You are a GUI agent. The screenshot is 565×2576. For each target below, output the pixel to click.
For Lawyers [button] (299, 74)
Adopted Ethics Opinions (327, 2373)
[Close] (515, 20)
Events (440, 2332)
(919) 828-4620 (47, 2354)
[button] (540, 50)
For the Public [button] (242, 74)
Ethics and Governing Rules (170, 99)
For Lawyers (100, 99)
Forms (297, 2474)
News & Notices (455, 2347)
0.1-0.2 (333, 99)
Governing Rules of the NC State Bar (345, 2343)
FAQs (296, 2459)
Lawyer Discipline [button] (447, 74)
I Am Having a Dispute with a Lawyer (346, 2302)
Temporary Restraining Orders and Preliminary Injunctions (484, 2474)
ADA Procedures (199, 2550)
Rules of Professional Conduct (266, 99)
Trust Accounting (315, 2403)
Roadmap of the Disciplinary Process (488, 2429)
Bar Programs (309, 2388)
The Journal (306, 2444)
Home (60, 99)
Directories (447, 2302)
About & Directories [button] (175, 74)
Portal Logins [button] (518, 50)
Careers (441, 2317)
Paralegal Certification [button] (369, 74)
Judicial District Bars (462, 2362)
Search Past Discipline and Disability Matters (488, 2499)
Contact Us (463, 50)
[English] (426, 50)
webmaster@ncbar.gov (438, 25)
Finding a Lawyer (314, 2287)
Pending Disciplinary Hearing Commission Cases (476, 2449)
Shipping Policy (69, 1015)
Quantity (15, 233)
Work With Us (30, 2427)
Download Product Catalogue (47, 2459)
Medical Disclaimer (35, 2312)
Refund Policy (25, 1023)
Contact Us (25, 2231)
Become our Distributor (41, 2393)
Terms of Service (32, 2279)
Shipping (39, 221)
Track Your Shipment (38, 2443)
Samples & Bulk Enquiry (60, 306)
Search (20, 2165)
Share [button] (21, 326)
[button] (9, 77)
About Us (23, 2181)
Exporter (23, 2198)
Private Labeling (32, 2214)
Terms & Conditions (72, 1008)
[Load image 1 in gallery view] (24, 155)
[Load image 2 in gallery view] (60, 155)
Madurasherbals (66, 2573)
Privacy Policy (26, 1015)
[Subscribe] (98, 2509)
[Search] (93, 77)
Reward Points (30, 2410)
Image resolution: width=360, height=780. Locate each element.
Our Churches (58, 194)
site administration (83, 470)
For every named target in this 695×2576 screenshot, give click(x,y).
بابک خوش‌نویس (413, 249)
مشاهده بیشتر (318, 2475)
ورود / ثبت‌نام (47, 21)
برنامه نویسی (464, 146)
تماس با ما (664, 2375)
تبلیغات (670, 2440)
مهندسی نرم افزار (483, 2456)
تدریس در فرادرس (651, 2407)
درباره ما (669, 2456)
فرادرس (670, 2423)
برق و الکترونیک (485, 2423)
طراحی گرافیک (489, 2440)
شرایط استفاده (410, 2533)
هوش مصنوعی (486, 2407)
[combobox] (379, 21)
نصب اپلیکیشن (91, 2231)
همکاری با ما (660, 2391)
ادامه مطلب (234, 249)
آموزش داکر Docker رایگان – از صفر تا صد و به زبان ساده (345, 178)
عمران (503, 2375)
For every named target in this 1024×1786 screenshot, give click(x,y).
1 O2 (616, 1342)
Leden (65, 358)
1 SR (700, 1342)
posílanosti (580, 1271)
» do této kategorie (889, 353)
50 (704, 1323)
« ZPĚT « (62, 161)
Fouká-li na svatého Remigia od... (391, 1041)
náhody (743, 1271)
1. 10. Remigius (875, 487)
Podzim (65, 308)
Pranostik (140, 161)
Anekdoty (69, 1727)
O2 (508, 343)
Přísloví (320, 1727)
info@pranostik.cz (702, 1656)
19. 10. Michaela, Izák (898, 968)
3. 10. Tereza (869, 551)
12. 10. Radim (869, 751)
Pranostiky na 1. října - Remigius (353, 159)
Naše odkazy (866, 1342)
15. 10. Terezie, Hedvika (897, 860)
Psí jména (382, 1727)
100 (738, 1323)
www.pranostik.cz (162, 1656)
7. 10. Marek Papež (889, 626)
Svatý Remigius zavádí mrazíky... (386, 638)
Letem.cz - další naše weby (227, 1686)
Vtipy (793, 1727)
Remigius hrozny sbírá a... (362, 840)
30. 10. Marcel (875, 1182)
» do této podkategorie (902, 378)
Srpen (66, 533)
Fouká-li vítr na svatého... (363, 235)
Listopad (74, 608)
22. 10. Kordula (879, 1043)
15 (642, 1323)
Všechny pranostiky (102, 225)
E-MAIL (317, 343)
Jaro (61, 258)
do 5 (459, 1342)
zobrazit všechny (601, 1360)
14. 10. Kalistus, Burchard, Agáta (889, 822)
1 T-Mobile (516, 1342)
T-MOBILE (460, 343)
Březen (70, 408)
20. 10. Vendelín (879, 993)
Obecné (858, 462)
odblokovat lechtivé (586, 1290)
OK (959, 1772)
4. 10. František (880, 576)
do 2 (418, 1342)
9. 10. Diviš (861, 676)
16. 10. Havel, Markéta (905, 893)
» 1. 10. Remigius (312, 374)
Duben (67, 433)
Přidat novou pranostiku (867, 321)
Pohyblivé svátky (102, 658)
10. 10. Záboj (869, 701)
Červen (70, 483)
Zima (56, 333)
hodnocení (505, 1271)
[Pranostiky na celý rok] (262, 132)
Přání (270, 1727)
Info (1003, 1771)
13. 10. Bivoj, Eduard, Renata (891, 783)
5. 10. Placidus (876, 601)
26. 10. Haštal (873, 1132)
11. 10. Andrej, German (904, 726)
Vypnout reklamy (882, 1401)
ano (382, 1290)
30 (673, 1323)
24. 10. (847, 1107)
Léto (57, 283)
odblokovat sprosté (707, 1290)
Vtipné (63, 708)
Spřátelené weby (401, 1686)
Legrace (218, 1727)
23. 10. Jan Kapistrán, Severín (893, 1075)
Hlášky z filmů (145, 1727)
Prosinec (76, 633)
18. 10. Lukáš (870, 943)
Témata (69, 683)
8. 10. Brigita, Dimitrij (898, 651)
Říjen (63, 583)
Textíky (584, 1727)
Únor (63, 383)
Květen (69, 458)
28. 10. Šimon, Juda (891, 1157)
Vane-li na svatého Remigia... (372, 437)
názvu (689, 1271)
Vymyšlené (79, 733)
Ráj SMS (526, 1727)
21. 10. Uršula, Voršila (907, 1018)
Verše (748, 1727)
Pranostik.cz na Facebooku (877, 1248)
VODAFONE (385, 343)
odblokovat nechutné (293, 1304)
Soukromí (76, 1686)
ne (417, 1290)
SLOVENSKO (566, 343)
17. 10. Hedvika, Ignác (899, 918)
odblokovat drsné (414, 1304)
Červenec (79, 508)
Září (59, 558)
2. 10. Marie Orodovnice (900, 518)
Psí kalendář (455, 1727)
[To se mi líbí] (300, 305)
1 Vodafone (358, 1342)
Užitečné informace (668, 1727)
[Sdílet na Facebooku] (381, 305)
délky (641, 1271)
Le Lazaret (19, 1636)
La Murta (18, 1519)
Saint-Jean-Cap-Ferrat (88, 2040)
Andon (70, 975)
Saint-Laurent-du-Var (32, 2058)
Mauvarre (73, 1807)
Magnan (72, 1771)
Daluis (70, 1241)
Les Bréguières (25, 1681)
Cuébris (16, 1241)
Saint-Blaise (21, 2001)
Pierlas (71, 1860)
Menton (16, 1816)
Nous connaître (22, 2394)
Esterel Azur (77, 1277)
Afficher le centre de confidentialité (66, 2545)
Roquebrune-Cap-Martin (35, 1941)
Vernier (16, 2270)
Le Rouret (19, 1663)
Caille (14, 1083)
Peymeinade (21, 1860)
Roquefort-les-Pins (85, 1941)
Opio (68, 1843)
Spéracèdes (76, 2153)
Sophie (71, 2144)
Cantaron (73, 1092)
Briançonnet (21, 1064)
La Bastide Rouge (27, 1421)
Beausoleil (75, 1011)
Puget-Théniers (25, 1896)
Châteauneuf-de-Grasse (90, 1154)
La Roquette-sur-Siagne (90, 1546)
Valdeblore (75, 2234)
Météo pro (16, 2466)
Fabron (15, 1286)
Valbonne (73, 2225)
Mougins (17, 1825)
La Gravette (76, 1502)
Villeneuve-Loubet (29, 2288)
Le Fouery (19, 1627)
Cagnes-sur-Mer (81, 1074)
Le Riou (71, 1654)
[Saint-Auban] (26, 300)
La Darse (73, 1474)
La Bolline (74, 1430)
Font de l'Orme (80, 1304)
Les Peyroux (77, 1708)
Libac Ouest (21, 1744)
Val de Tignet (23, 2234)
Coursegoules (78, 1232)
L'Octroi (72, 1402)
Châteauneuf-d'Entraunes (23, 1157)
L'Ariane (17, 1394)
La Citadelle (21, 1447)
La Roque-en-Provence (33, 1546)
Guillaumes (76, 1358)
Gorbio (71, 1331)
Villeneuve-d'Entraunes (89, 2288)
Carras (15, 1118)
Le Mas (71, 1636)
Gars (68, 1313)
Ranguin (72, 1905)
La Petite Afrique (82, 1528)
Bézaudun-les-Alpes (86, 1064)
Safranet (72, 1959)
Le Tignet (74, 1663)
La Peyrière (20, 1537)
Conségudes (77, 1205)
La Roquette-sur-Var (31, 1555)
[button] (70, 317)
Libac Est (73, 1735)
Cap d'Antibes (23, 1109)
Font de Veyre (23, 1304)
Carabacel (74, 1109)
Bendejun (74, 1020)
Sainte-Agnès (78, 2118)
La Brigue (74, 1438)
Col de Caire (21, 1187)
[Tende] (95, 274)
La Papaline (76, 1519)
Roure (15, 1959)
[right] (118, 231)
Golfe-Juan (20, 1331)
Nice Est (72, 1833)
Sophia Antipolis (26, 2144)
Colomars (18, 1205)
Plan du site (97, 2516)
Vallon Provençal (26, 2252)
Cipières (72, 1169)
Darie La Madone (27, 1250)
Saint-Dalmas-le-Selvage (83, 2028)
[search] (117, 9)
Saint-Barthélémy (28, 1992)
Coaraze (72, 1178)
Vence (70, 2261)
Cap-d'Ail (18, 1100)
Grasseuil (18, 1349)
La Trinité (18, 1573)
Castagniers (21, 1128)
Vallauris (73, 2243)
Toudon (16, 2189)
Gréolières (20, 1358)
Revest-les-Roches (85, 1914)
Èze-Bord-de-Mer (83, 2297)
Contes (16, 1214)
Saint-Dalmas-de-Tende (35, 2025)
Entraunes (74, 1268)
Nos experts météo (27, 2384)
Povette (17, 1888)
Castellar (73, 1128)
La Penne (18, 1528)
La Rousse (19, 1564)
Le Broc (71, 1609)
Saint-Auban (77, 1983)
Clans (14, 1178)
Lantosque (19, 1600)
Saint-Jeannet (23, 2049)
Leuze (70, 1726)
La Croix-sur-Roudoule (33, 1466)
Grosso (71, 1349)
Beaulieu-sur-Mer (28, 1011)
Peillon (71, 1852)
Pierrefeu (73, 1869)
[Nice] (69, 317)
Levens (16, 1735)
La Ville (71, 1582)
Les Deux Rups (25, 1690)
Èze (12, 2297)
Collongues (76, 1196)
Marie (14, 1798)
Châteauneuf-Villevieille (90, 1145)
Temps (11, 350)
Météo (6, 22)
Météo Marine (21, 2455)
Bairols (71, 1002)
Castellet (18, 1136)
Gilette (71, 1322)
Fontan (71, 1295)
────────────────────────────────────────
What to produce:
Tell how many lines in the records above carry the word "click". Only the number should appear in the reply.

Exercise response:
3